++++ 原文 ++++

到房子后面的时候有辆车在掉头,我让了下。面前就是住过多年的老房子了,后屋檐的几颗桑树还在,已经掉完了树叶的枝丫交织在一起,显得有些错乱。房子前面矗立着半截已经枯死的梨树桩,以前家门口是有两颗很大的梨树的,当时硕果累累的欢乐还能依稀记起。我看门没锁,就直接推开进去了。奶奶似乎在床上找什么东西,忽然转过来看到我,有些激动。“早就听你二哥(堂兄)说你要回来的,我一直看啊,都快过年了,以为你不来了。”然后问我冷不冷,饿不饿啊。我说才吃过的,不用管。奶奶说着眼里就泛着泪花了,然后又转而高兴的说,来了就好。上次回来是清明的时候了,不能经常回来看看,想想也是各种的无奈啊。

奶奶高龄八十五,走路已经有些蹒跚了,但思维依旧很清晰,生活能自理。曾经几次到昆明大伯家和我家居住,最后还是选择回到塘房,没人能阻止。

记得我回到塘房读书的时候才6岁,那时老房子漏水比较严重,我和奶奶寄住在大姑家废弃的烤烟房里。终于在秋天的时候奶奶跟邻居找了很多玉米杆,请邻居将老房子盖好。搬回老房子的时候奶奶语重心长的说,“别人的金窝银窝都不如自己的猪窝狗窝。”当时我不太懂这句话的意思。

家乡人口太多,土地特别紧张,房屋和坟墓有时相间而建。小时有次躲猫猫被躲在坟旁边的一个小朋友吓坏了。当天一直很怕,奶奶知道了帮我叫魂。这种仪式很难追溯到底是什么时候开始流传的,奶奶把我的衣服挂在门上,下面支个盆。然后用烧开的水从衣服上淋下去,一边淋一边用尾音拖得很长的语调念着一些奇怪的语言。当时家里还没用电,点着煤油灯,光线很弱,奶奶一遍遍重复,我一般很快就能睡着,第二天安安稳稳的醒来。

++++

练习题目: 请从最后一句之后接着写这篇回忆奶奶和塘房老房子的文章。

++++ 记录摘录 ++++

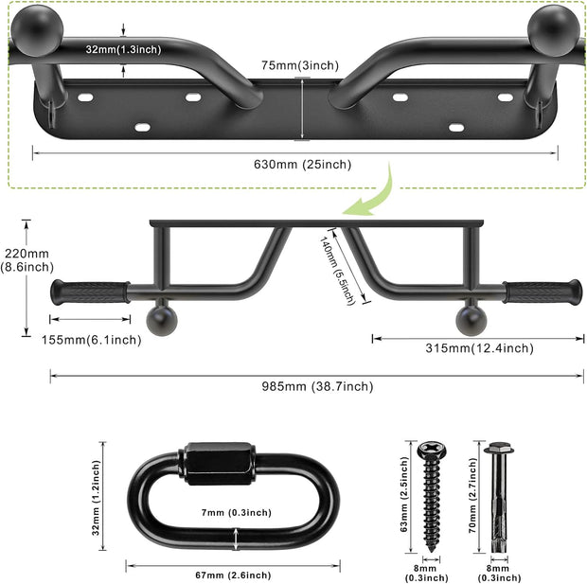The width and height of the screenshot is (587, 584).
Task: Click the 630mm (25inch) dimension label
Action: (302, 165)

++++
++++ 记录摘录 ++++

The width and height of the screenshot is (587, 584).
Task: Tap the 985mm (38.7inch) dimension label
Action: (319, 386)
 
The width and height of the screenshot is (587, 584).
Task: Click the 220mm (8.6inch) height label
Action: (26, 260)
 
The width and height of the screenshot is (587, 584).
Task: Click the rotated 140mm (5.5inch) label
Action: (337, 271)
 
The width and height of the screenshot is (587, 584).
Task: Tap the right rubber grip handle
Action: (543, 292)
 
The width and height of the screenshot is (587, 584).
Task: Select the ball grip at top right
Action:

++++

任务结果:
奶奶说现在的老房子是曾祖父一辈传下来的的了,我爹还小的时候有个邻居玩火把房子烧了,当时是木房子,大火过后几乎没剩下什么。后来爷爷一块块运来石头,积累差不多了又请人帮忙砌。最后面一堵墙是爷爷亲手砌上去的。大伯当时已经工作了,他也差不多出了所有修房所用的钱。一家人辛辛苦苦补救了一年多,最终才又有了个遮风避雨的地方。

差不多我读六年级的时候,清明左右起大风,房顶的草被吹走了很多,那次是父亲寄钱回家换上了瓦,之后一直补补救救的,老房子最终撑到了现在。现在外表看上去已经摇摇欲坠,但它始终倔强的屹立在那里。

小时候奶奶不轻易让我在邻居家吃东西,她常说:“人穷志短要威风,马瘦毛长要短鬃;端了人家的碗就要服人家管:吃人三餐还人一席。”这些话对我影响很深。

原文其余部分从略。